IT Infrastructure Distribution Business

(million yen)
FY2024 FY2025
1Q 192,592 226,058
2Q 409,237 511,053
3Q 622,276 799,680
FY 894,693

(million yen)
FY2024 FY2025
1Q 4,529 4,358
2Q 11,575 13,170
3Q 17,459 21,477
FY 28,244

We focused on establishing and promoting a sales structure in anticipation of the termination of Windows10 support scheduled for October 2025 and replacement demand for the GIGA School devices that will begin in the fiscal year under review. We also actively engaged in corporate data-center and IT infrastructural projects and worked to propose servers and networking products. Furthermore, we focused on capturing demand by strengthening our proposals for iKAZUCHI, a portal for managing subscriptions, which we are focusing on. The client PC is driving earnings, driven by rising demand, particularly among large corporations. In for corporates, demand increased mainly in the telecommunications and manufacturing industries, and sales also expanded in government agencies by acquiring large-scale IT investment projects. As demand grew and projects increased in size, product supply was stable, and the profit margin declined due to the intensified competitive environment, but the profit amount exceeded the plan.  In the consumer market, sales of PC and monitors to mass retailers were favorable, resulting in a year-on-year increase in sales for the consumer business as a whole.
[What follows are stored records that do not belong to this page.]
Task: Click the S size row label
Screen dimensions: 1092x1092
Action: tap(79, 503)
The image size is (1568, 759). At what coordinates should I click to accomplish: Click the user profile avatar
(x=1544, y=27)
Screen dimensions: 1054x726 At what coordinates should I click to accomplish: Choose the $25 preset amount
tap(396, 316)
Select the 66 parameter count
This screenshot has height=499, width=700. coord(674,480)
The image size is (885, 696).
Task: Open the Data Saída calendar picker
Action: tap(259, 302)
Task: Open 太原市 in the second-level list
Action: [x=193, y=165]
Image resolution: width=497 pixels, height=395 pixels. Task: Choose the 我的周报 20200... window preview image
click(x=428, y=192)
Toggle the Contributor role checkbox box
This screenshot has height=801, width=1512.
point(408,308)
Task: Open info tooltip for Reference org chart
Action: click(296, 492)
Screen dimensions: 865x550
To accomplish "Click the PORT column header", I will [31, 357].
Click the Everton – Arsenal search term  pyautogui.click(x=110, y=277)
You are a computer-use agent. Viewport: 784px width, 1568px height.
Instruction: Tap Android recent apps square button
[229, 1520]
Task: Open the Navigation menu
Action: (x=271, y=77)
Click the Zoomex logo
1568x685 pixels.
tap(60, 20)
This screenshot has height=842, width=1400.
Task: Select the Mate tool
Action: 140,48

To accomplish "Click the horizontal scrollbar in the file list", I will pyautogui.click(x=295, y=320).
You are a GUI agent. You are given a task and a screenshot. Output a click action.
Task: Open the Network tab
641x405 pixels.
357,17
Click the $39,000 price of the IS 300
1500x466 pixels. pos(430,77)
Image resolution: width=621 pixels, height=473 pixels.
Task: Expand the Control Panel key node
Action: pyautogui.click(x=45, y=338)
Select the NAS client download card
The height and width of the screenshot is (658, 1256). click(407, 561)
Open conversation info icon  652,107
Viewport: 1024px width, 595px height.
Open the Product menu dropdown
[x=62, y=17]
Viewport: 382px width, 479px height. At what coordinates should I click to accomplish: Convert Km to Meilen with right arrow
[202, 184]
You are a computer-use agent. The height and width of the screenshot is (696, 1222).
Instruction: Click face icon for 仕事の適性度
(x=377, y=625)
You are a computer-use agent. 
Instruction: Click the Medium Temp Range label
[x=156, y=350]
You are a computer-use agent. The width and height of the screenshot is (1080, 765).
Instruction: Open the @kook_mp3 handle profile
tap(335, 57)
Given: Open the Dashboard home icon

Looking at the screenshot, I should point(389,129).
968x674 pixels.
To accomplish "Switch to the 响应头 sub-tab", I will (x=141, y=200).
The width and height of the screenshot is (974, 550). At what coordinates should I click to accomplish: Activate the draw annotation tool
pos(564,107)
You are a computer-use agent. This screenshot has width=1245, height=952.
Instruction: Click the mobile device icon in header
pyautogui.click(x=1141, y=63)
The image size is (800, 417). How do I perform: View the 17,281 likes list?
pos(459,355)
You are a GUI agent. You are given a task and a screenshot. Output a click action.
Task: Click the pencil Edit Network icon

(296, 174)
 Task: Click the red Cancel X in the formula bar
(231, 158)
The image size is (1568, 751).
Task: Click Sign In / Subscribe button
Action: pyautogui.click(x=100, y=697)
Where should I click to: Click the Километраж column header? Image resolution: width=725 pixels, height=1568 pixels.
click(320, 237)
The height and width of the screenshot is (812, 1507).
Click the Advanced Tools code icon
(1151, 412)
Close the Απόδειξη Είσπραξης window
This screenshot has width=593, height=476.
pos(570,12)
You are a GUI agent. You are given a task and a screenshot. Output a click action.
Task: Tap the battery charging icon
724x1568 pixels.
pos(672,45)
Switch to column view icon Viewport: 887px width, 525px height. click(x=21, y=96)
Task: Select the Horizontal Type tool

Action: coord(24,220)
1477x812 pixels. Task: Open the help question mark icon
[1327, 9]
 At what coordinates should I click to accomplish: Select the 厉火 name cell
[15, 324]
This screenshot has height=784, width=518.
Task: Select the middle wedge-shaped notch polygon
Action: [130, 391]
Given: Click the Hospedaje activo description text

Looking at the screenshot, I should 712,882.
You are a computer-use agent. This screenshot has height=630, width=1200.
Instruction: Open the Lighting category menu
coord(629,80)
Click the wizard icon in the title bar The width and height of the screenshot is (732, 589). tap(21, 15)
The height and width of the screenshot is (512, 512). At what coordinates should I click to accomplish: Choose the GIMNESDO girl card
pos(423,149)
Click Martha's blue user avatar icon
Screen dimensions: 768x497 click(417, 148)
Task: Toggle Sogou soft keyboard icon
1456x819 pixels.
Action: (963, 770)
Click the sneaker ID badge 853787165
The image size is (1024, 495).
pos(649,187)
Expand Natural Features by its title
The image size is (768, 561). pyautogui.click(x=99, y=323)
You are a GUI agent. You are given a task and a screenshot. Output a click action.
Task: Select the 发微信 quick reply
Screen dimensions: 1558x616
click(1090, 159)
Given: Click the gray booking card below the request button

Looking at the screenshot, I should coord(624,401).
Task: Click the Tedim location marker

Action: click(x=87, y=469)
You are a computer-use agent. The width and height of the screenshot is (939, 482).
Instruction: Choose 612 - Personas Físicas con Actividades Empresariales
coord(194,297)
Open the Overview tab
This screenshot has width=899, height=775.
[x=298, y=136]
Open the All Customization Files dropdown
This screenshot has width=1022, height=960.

As a consequence, net sales in this segment were 799.68 billion yen, up 28.5% year on year, and operating income was 21.477 billion yen, up 23.0% year on year.

Industrial Machinery Business

(million yen)
FY2024 FY2025
1Q 2,182 1,786
2Q 6,680 6,329
3Q 8,699 9,121
FY 13,213

(million yen)
FY2024 FY2025
1Q 137 -87
2Q 521 348
3Q 584 532
FY 1,032

In Machine tools division, although we continue to receive orders from some booming industries, such as the shipbuilding and energy industries, we expect full-fledged orders in the mainstay aircraft industry to recover from the second half of 2025. Overseas, orders in the U.S. market, mainly in the aircraft industry, were on a recovery trend, and orders in the Chinese market increased compared with the previous year due to the favorable impact of the weak yen. On the other hand, net sales increased, partly due to the stimulation of demand through the sale of short-term delivery inventory, but profits struggled partly due to the increase in costs. In Automatic Machinery Division, both sales and profits increased, partly because the average unit price of vending machines increased from the previous fiscal year.

As a consequence, net sales in this segment were 9.121 billion yen, up 4.8% year on year, and operating income was 532 million yen, down 8.8% year on year.